Originally scheduled for 2 to 13 November 2015, the trial for the murder of Robert Ludi was postponed several times due to Lambin's health condition. Suffering from paralysing sciatica, he was unable to be transported by plane to the Assize Court. Lambin requested his release on the grounds that his health was incompatible with his detention and that his 18-year prison sentence was coming to an end. Lambin's request for release was rejected in April 2016. On 16 June 2017, Lambin and Fornasari were discharged of the murders of Errachdi and Léca.

=== Trial for the murder of Robert Ludi ===
Lambin and Fornasari appeared before the Alpes-Maritimes Assize Court from 4 to 19 December 2017. During the trial, Lambin and Fornasari denied the murder of Robert Ludi for which they were being tried. After a two-week trial, Fornasari was sentenced to life imprisonment with a minimum term of 15 years, while Lambin was sentenced to life imprisonment with a minimum term of 22 years. Both appealed their convictions. The appeal trial was also postponed several times, notably due to the COVID-19 pandemic.
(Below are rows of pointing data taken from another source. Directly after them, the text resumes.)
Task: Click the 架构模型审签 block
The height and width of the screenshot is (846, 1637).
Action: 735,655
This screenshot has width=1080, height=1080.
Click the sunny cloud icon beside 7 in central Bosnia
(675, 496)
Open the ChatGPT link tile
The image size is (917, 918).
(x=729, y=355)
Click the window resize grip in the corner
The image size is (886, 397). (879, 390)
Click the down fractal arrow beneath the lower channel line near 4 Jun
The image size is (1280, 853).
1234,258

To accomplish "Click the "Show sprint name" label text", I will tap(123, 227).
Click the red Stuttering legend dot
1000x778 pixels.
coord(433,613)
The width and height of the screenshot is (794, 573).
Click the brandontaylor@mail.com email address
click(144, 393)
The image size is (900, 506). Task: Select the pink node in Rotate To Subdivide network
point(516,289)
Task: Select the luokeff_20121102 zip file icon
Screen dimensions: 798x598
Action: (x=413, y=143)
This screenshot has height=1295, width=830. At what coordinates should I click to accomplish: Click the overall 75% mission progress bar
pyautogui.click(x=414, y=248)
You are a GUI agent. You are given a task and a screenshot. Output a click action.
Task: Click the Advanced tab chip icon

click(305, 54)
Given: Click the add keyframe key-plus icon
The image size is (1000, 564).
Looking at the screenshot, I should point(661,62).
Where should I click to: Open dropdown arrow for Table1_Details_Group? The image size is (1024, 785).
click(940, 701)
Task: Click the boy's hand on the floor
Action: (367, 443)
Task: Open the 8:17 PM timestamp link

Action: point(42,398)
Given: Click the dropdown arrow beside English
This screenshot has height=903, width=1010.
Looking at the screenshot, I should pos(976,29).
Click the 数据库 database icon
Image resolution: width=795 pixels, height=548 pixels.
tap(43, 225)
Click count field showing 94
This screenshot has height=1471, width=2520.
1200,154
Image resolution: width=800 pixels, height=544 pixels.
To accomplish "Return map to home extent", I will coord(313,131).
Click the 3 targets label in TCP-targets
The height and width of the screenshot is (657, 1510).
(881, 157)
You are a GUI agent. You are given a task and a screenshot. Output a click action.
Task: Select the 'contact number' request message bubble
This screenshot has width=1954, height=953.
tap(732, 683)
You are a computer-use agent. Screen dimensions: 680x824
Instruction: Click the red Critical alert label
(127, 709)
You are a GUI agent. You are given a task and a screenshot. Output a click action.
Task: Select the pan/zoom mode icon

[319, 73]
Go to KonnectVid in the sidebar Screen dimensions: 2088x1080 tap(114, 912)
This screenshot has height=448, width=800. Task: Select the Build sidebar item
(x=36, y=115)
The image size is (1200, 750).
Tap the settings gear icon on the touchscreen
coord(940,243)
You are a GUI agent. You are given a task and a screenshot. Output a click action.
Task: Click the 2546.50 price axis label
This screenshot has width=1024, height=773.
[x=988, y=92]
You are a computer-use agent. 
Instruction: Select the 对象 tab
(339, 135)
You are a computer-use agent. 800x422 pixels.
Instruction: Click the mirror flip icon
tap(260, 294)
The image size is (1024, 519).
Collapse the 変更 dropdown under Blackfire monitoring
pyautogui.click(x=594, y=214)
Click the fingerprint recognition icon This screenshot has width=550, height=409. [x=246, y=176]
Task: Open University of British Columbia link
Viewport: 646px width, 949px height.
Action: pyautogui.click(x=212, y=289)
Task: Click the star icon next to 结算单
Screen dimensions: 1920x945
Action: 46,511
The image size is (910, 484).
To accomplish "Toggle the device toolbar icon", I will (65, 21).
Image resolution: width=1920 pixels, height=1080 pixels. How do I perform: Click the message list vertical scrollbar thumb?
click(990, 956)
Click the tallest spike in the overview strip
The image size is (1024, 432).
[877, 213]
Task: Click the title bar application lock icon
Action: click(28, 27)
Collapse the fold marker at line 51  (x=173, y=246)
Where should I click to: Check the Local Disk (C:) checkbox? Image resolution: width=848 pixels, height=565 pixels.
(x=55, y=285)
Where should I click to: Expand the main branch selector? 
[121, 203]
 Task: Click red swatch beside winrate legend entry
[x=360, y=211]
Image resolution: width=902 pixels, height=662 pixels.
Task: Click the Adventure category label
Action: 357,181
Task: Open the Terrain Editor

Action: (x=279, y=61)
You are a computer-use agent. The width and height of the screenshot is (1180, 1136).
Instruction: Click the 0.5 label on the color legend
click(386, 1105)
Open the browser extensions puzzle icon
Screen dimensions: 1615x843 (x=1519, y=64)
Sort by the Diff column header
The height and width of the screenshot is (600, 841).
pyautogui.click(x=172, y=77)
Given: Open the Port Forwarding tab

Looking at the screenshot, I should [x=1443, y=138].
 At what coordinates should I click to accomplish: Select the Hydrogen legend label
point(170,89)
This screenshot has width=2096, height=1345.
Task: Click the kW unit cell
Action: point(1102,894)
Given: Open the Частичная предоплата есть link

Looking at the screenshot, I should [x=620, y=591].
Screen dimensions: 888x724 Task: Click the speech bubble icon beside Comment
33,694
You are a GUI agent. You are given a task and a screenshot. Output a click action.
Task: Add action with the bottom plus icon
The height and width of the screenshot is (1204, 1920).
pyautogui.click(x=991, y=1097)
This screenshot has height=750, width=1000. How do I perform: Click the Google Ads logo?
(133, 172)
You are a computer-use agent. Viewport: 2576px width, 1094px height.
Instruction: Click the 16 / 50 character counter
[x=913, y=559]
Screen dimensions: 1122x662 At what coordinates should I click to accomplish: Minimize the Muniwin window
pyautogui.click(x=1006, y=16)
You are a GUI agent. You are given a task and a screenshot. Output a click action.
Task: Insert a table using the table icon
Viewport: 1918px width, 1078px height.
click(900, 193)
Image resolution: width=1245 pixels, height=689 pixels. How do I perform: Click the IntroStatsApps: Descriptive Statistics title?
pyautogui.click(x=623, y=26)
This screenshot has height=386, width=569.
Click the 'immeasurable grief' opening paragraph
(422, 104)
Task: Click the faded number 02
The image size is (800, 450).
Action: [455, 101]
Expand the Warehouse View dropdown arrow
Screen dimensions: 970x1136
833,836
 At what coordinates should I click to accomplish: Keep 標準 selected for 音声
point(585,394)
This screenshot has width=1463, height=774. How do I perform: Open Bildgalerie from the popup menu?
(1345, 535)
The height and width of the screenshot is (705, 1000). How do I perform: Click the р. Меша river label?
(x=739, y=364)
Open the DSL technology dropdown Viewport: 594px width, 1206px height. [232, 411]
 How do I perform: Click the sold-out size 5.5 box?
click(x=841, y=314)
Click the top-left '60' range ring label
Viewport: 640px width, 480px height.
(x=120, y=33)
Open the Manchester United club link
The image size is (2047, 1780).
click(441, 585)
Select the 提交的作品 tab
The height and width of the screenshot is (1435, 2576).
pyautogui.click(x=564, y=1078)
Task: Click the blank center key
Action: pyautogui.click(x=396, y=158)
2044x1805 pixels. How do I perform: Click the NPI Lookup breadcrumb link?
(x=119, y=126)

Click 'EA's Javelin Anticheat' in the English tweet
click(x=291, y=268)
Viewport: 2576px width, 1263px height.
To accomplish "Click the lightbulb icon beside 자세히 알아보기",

A few days before their trial on 6 April 2021, Lambin and Fornasari, who had been acquitted of the murders of Errachdi and Léca, had their acquittals overturned and were finally referred to the Alpes-Maritimes Assize Court. From 12 to 23 April, Lambin and Fornasari appeared on appeal before the Assize Court of Aix-en-Provence. At the end of their appeal trial, Lambin and Fornasari were again found guilty of the murder of Ludi and were both sentenced to life imprisonment with a minimum term of 22 years.

=== Trial for the murders of Errachdi and Léca ===
The trial of Michel Lambin and Émile Fornasari for the murders of Errachdi and Léca is expected to take place by 2025 before the Assize Court of the Alpes-Maritimes. No specific date has been set at this time.